Core Concepts
Existing data pruning algorithms can produce highly biased classifiers, sacrificing performance on difficult classes to retain strong average accuracy. A fairness-aware pruning approach with random subsampling according to class-wise error rates can significantly improve the worst-class accuracy while maintaining high average performance.
Abstract
The content discusses the issue of classification bias in deep learning models, which can be exacerbated by existing data pruning techniques. It presents a comprehensive evaluation of various pruning algorithms through the lens of fairness, revealing that current methods often fail to improve, and in some cases even worsen, the performance disparity across classes.
The paper proposes a "fairness-aware" pruning approach called MetriQ, which selects class-wise pruning ratios based on the corresponding class-wise error rates computed on a hold-out validation set. When combined with random subsampling within classes, MetriQ is shown to consistently outperform other pruning algorithms in terms of both average and worst-class accuracy across standard computer vision benchmarks.
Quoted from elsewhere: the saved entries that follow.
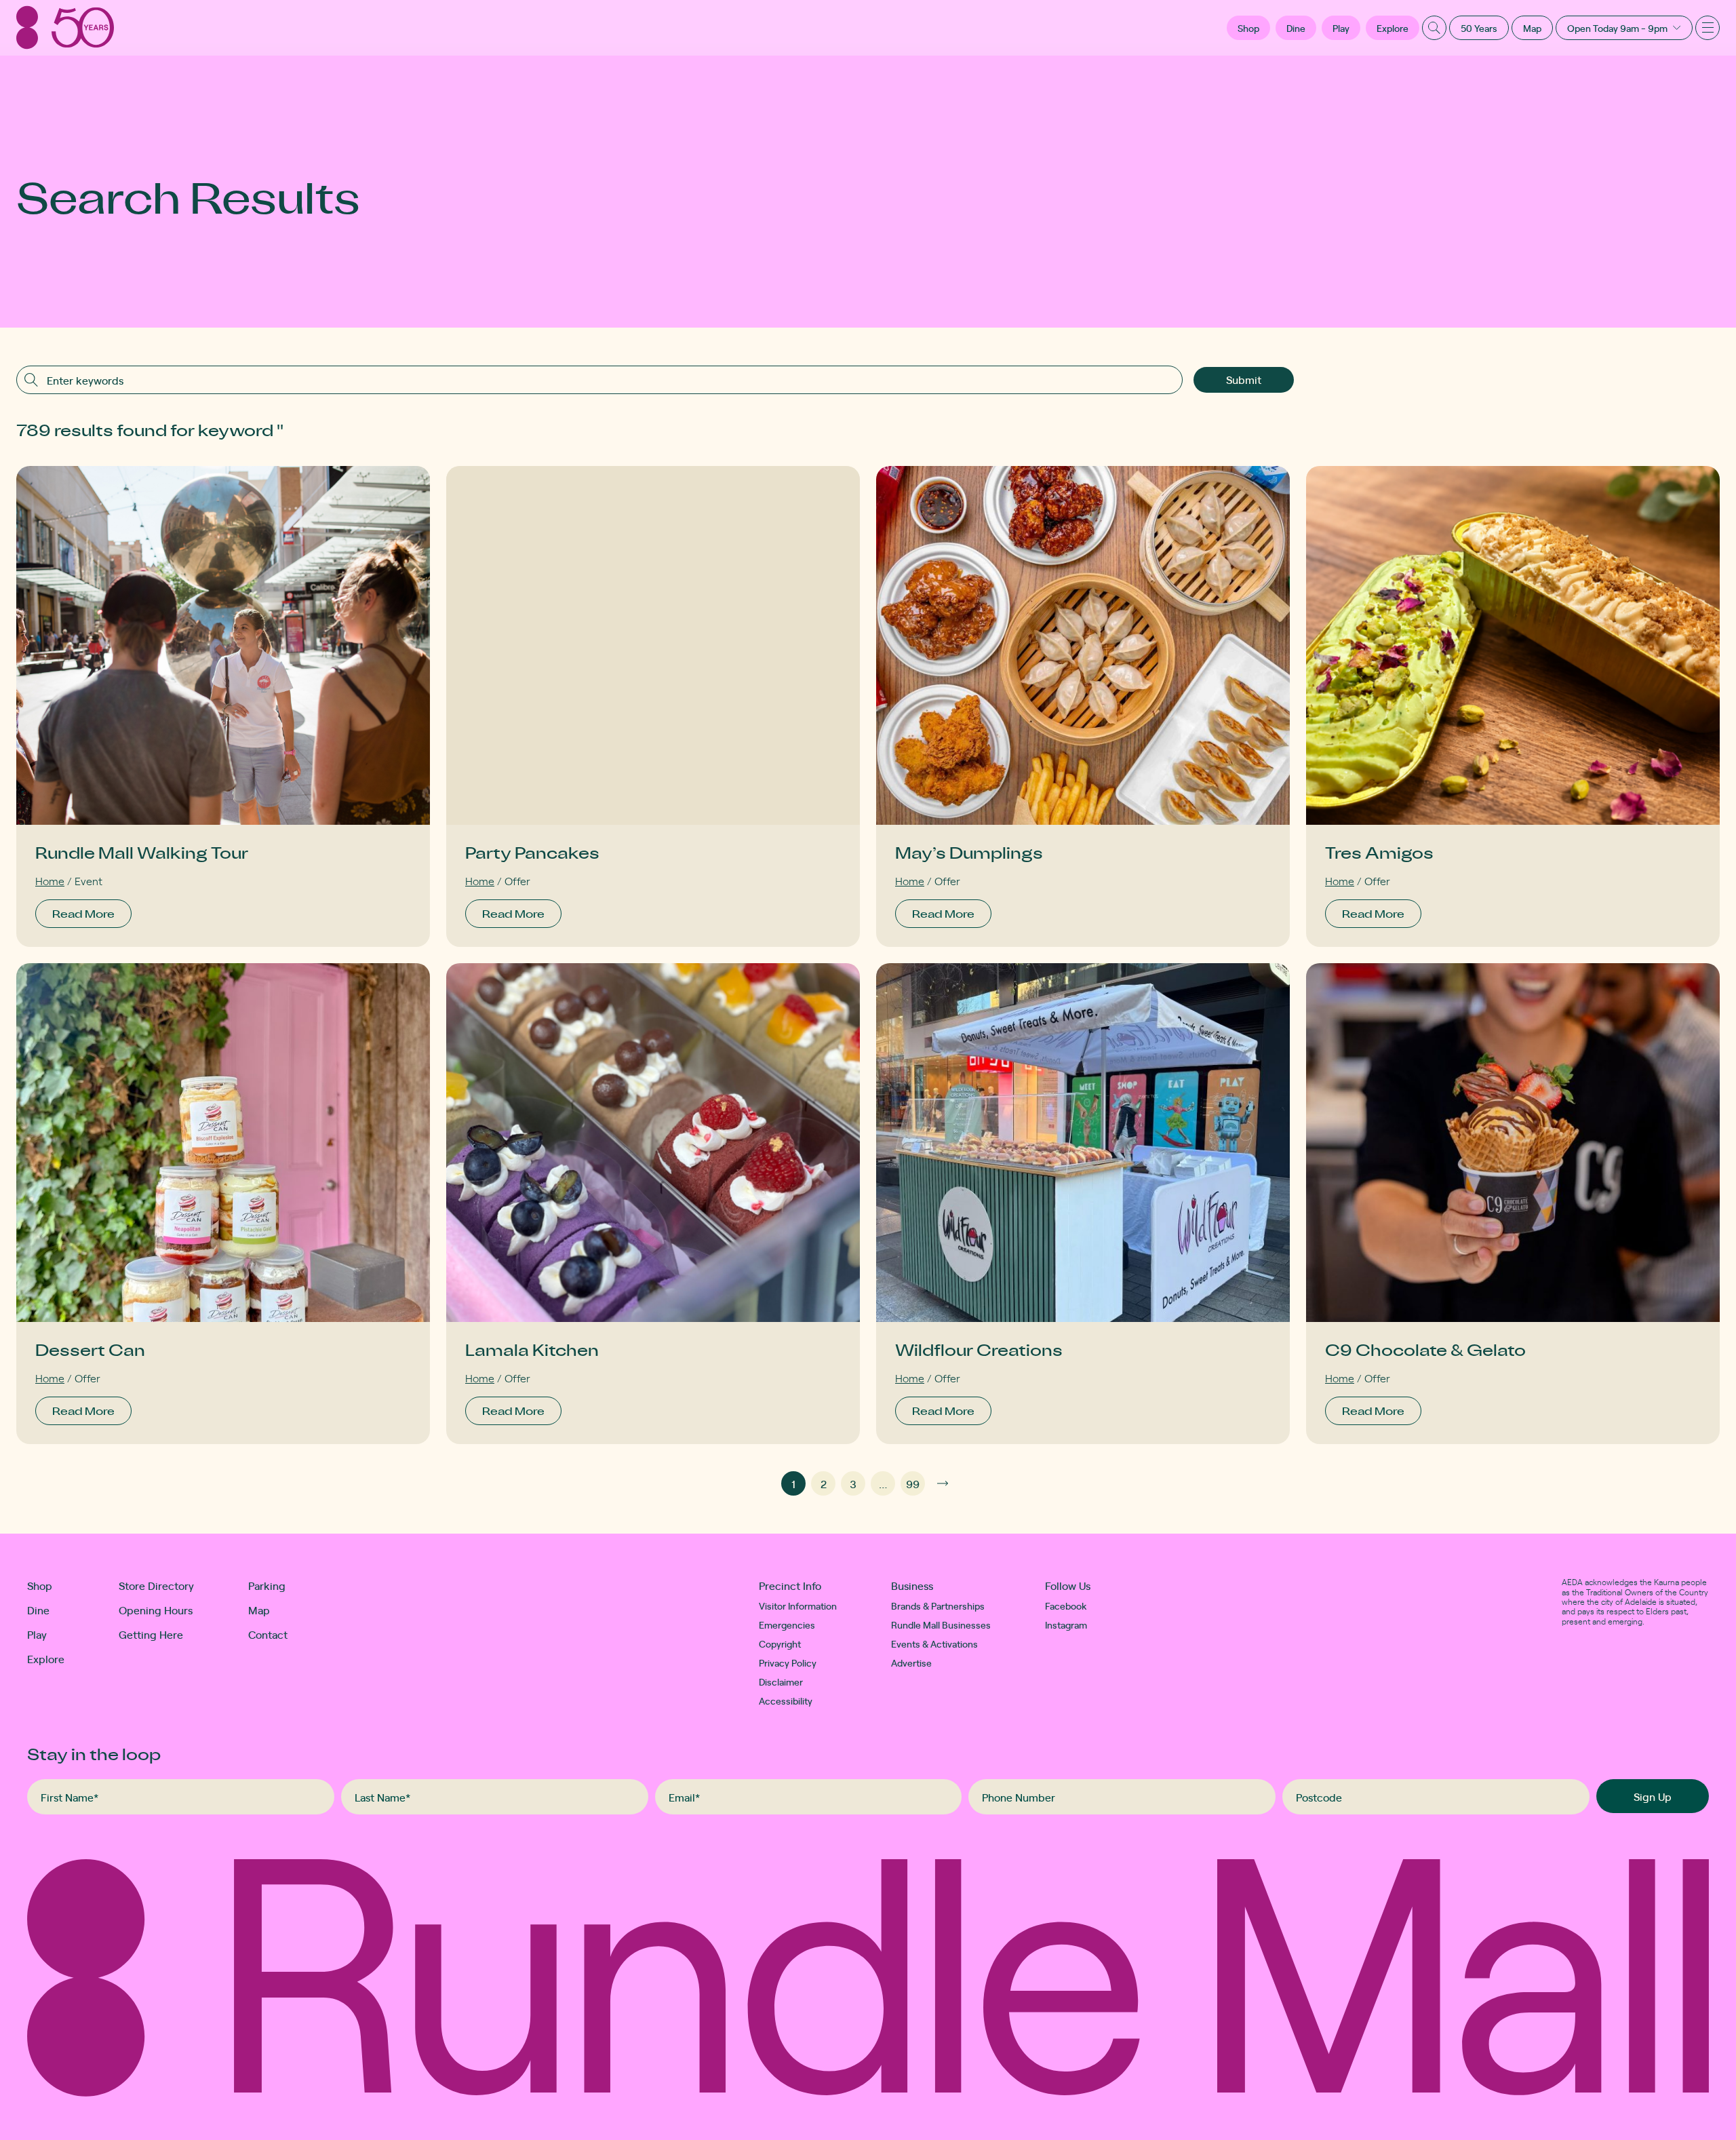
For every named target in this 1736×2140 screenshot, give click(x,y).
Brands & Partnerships (938, 1605)
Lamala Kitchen (532, 1349)
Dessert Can (90, 1349)
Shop (39, 1585)
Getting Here (151, 1634)
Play (1341, 28)
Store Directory (156, 1585)
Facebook (1066, 1605)
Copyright (780, 1643)
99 (913, 1483)
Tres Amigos (1379, 852)
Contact (268, 1634)
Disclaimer (781, 1681)
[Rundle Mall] (65, 27)
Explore (1392, 28)
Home (49, 880)
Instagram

The authors provide theoretical analysis in a toy Gaussian mixture model setting, which sheds light on the fundamental principles behind the success of MetriQ. The analysis suggests that random pruning with appropriate class ratios has the potential to improve the worst-class performance, in contrast to existing pruning methods that often sacrifice difficult classes to retain strong average accuracy.
Stats
The content does not provide any specific numerical data or statistics. It focuses on the conceptual and empirical evaluation of data pruning algorithms with respect to fairness.